One of the things that is most important to patients is that doctors and other healthcare professionals work in partnership with them, treating them respectfully and understanding their specific circumstances. People want to be listened to and have their perception of their illness taken seriously and not invalidated. They want doctors to have the time and communication skills to be able to explain potential treatments and drugs to them thoroughly and to answer their questions. They want to be treated holistically, so that when they attend, say, an orthopaedic clinic but also have another condition the doctor is interested in their overall wellbeing and not just their arthritic hip or broken knee. They want their doctors to have some understanding of their domestic situation, so that it is not automatically assumed that people have somebody at home to look after them after an operation or a programme of in-patient treatment. They want recognition that if they are from an ethnic minority or are a refugee they will receive equal treatment that is sensitive to their cultural background, and that discussion of their illness takes place in a language they can understand. People want flexibility as to when they see their GP or have a hospital appointment. If they are disabled or find it hard to get around they want staff to be available and willing to give them a helping hand instead of having to wait hours for a porter.

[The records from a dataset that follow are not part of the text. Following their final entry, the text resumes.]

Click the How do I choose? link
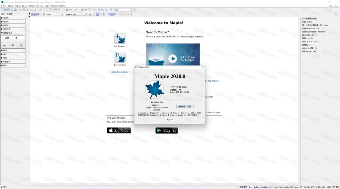340x189 pixels. coord(120,71)
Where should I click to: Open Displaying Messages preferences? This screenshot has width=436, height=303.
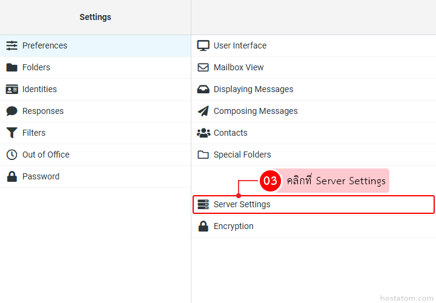coord(253,89)
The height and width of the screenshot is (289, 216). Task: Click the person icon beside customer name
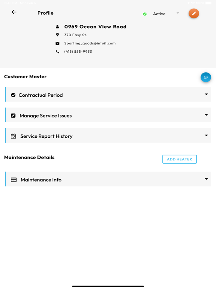pos(57,27)
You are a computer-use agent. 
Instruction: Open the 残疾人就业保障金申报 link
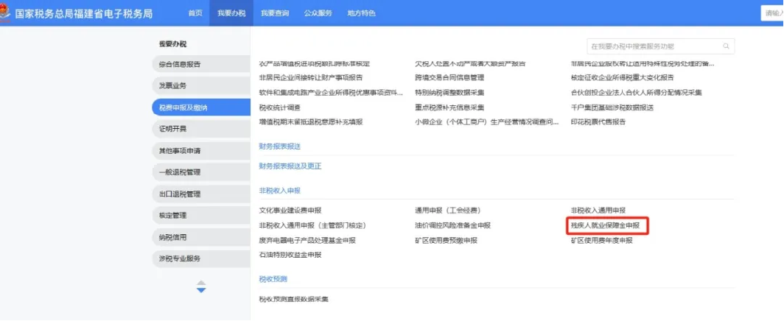coord(608,225)
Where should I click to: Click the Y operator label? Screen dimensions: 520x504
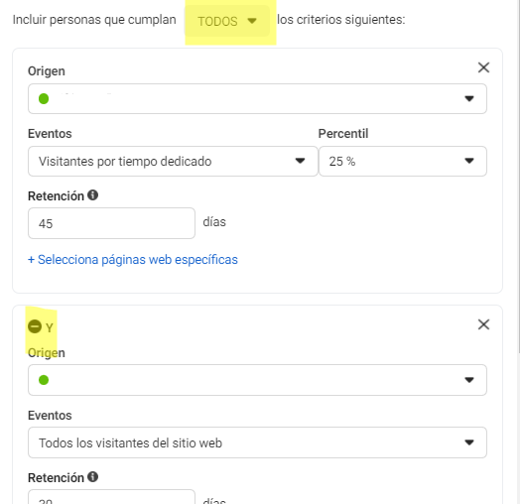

Some of these things would involve small changes in attitudes and etiquette that could easily be implemented: asking people how they would like to be addressed, for example, or encouraging GP receptionists to be more friendly towards their patients. Some, like the electronic booking system that is designed to enable patients to make appointments at times that are convenient to them, are already in the pipeline. Some would involve changing medical education and training so that doctors improve their communication skills and become more aware about disability and diversity. And some would involve joined-up thinking, so that health and social care services are better integrated and people’s needs for convenient and efficient transport are taken into account.
Underlying many of these issues are questions about the culture of the NHS and the attitudes of those who work in it towards their patients. In many areas these need radical transformation. Some GPs, primary care trust services and hospital departments are brilliant. They are responsive to their patients, flexible in how they operate, and make huge efforts to work in partnership with their patients. Some are mediocre, and others are appalling. The culture of an institution cannot be changed through centrally imposed targets. Such changes require enlightened management, good channels of communication between managers, staff and patients, and active (not token) patient and public involvement.
The fallacy in both Labour and Tory thinking is to assume that innovation and improved care can only be produced through allowing individuals to vote with their feet so they can go anywhere for treatment. It is perfectly possible to provide excellence, diversity, patient-centred care and a reasonable amount of choice within the NHS without introducing the inequalities, uncertainties and hassles that would inevitably accompany an ideologically-driven mode of patient choice. This is the task that both government and opposition should focus on.